Mendadak Jemma merasa tegang, namun ia berusaha bersikap santai. "Kau tidak perlu memikirkan tentang rencana mereka yang ingin menikahkan kita. Kita sudah bersahabat sejak kecil, aku tidak akan siap melihatmu diatas ranjangku setiap hari". katanya tertawa kecil. "Kejadian itu sudah lama Jun. aku tidak ingin kau merasa terbebani karena aku".
"Jemma..." suara Juna melembut. "Kau adalah tanggung jawabku! Tidak akan berubah sampai kapanpun!".
"Aku tau". Jemma membalas tatapan lembut Juna.
Juna membuang nafas lega. Ia tersenyum. "Jadi sekarang apa yang ingin kau makan ? sudah waktunya makan malam".
Jemma balas tersenyum lebar. "Itu alasan utamaku datang kesini". ia berdiri, menghampiri Juna sambil menarik tangannya. "Aku sudah memasak makanan special untukmu di rumah. Sebaiknya kita pulang sekarang".
"Tapi aku masih banyak pekerjaan". Juna tak bergeming dari duduknya.
Jemma memberengut, namun cengkramannya di pergelangan tangan Juna semakin kuat.
"Baiklah aku menyerah". Juna berdiri dari duduknya, memakai jasnya, kemudian menggenggam tangan Jemma. "Aku sudah mempersiapkan obat sakit perut. Terakhir aku makan masakanmu, kau membuatku tidak keluar dari toilet selama 3jam".
Jemma tertawa. "Waktu itu aku masih dalam tahap belajar, kali ini sangat berbeda". katanya sambil menggeret Juna ke arah pintu.
"Kuharap begitu". sahutnya yang pasrah di hela Jemma keluar dari ruang kerjanya.
***
Hari ini adalah hari yang panjang untuk Leya. Dimulai dengan rapat penting untuk finishing proyek iklan yang melibatkannya, siangnya ia mengajar seni lukis hingga sore, dan setelah itu ia masih harus menyelesaikan lukisan yang dipesan untuk menjadi sampul sebuah buku sejarah.

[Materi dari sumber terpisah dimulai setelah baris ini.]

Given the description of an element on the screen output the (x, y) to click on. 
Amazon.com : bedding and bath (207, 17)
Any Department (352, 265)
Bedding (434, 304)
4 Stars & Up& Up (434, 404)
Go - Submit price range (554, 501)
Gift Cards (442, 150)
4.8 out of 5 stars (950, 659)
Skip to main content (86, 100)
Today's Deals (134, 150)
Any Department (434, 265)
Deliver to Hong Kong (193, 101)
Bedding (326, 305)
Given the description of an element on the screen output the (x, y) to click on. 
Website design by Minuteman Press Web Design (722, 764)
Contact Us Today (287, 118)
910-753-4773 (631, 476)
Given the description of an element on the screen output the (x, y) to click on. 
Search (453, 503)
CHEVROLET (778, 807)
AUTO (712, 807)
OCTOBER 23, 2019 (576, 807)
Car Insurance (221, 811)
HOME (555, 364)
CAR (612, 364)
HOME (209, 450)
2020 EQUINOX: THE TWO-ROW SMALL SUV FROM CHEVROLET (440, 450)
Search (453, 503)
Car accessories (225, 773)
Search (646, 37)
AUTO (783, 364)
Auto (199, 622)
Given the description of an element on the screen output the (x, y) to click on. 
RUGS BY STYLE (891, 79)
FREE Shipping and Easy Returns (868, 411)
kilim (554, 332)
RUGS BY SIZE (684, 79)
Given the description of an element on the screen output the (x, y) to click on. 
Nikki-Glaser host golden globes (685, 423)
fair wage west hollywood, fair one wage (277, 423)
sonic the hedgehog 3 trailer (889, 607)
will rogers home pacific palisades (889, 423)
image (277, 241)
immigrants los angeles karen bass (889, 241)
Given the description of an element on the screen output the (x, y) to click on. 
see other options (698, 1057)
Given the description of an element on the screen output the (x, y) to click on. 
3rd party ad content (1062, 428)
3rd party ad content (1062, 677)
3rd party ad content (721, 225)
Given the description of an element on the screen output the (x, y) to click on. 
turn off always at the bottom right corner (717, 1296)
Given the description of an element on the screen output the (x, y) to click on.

Sebenarnya Leya tidak benar-benar sibuk, ia hanya merasa perlu membuat dirinya sendiri sibuk. Karena dengan begitu ia tidak akan memikirkan hal-hal tidak penting, yang mungkin bisa menjerumuskannya ke dalam mimpi buruk.
Semuanya karena Juna! oh bagus Leya, sekarang kau mulai menjadikannya sebagai alasan, lalu besok apa lagi ? Lupakan pria itu! jeritnya dalam hati.
Leya memilih jalan kaki dari stasiun subway menuju apartemennya, lumayan jauh memang tapi ia harus menghemat biaya.
Sebuah mobil berhenti di tepi jalan, tepat di samping Leya. Agak bingung ia menunduk melihat si pengendara yang mulai menurunkan kaca mobilnya.
Ya Tuhan...
"Apa kau selalu pulang selarut ini ?" Juna mencondongkan tubuhnya kearah jendela mobil.
"Ti-tidak". Leya agak tergagap. "Maksudku apa yang kau lakukan disini ? Kau menguntitku ?!"
Juna menyipitkan matanya. "Kau selalu berfikiran negatif. Aku hanya kebetulan lewat".
"owh". gumam Leya tidak jelas, ia agak salah tingkah.
"Mau minum kopi bersama ? kebetulan aku sedang dalam perjalan ke cafe langganan disekitar sini".
"Sepertinya tidak ada cafe yang menjual kopi Hammerhead di sekitar sini". Leya menggigit bibirnya, sadar dengan tatapan dan senyum Juna yang penuh arti. "Tidak! maksudku ini sudah larut".
KAMU SEDANG MEMBACA
Fated
Romance[END] [18+] Satu hal yang Leya inginkan saat ini adalah hidup normal dan tenang! Tapi saat mata gelap itu menatapnya, mulai mengaburkan segala hal yang Leya percayai dan kembali menawarkan impian semu yang mustahil. Detik itu juga hari-hari tenang L...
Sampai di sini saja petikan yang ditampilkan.